PROBLEM DETAILS – Echo the lines of the records starting at the line that contains "This screenshot has width=720, height=1280." and ending at the line that contains "coord(232,176)", including both of those lines. Omit the pictures from your reply.

DATASET EXTRACT –
--------------------------------------------------
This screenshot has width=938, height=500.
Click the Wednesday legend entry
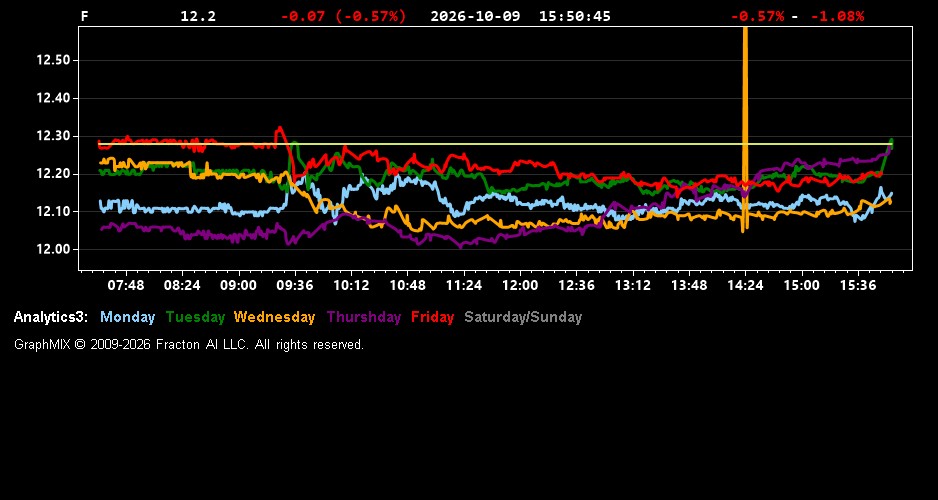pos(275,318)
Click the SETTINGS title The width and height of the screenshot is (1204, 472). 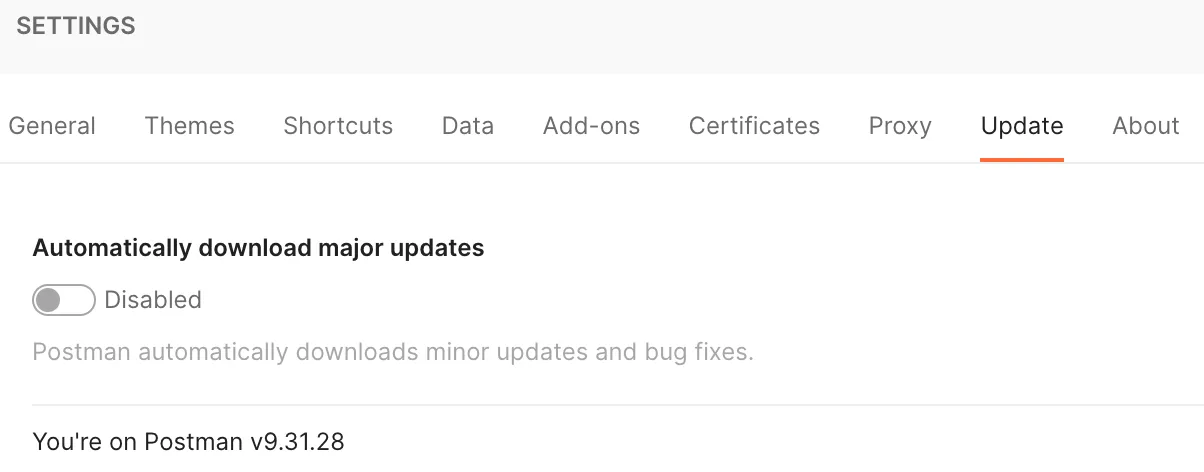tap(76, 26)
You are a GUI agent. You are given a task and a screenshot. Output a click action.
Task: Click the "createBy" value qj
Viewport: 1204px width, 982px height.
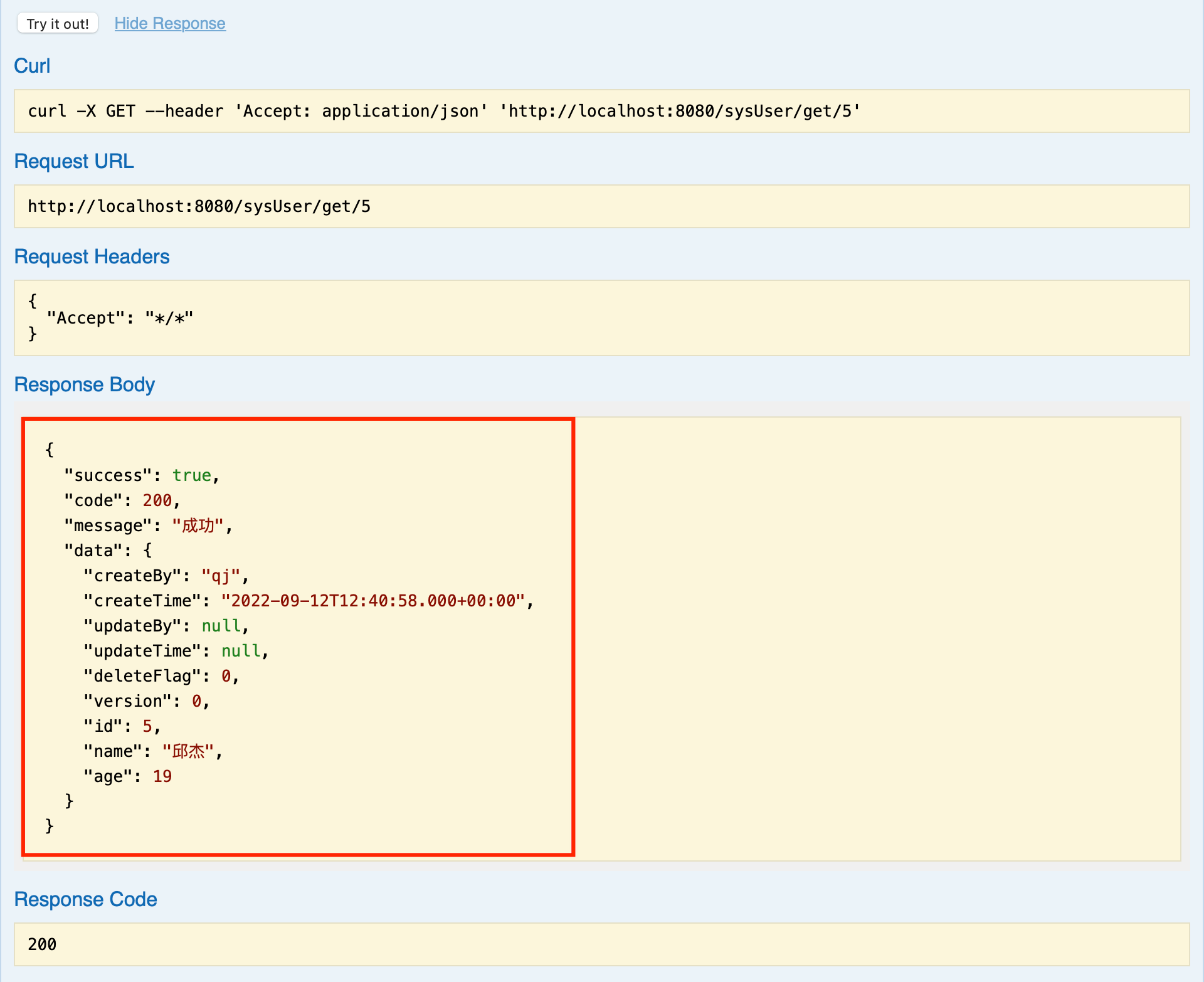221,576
--------------------------------------------------
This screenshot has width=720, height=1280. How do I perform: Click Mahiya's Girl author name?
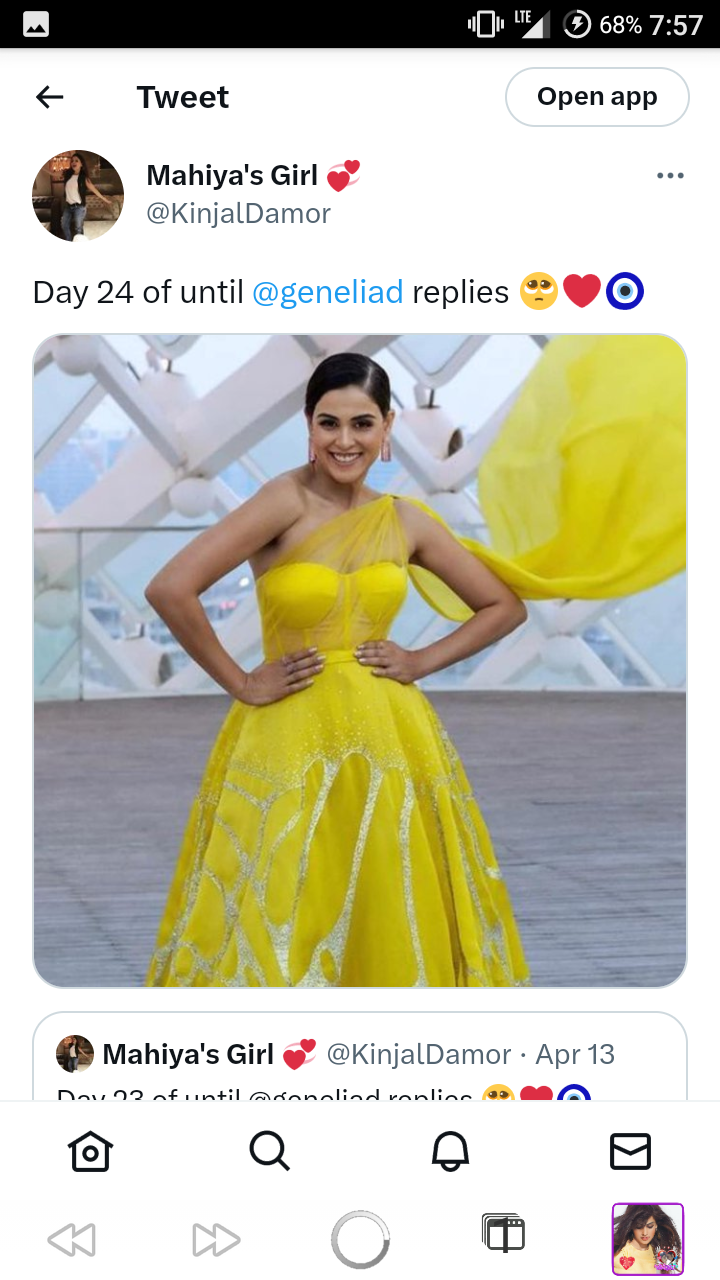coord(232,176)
--------------------------------------------------
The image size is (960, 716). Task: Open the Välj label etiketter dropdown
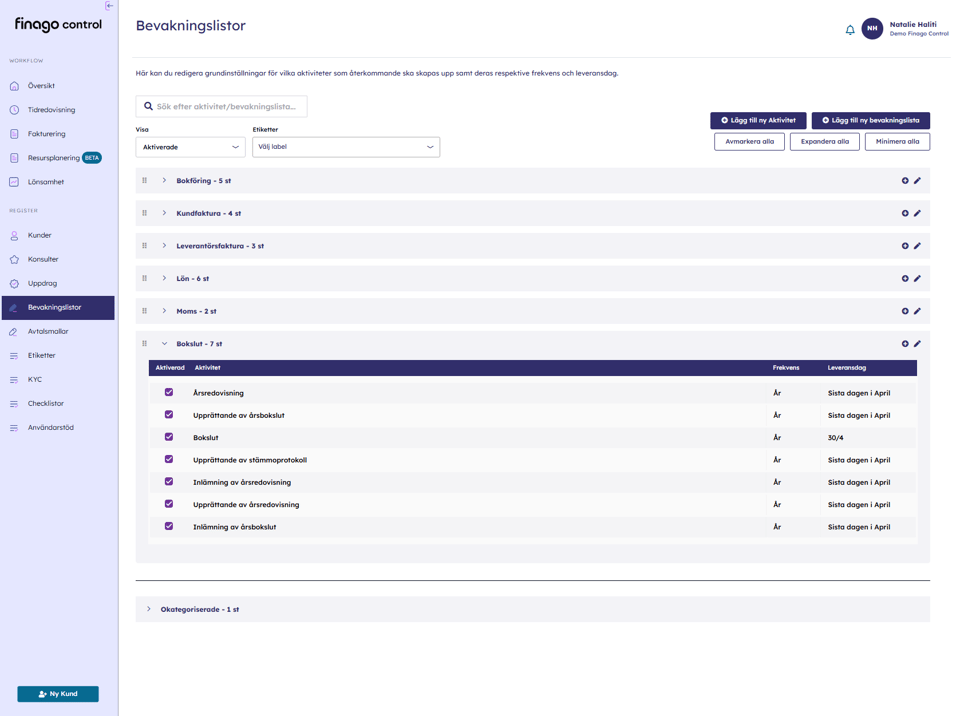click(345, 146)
--------------------------------------------------
ANSWER FOR THE TASK –
This screenshot has width=720, height=1280. How do I perform: Click Mahiya's Girl author name?
coord(232,176)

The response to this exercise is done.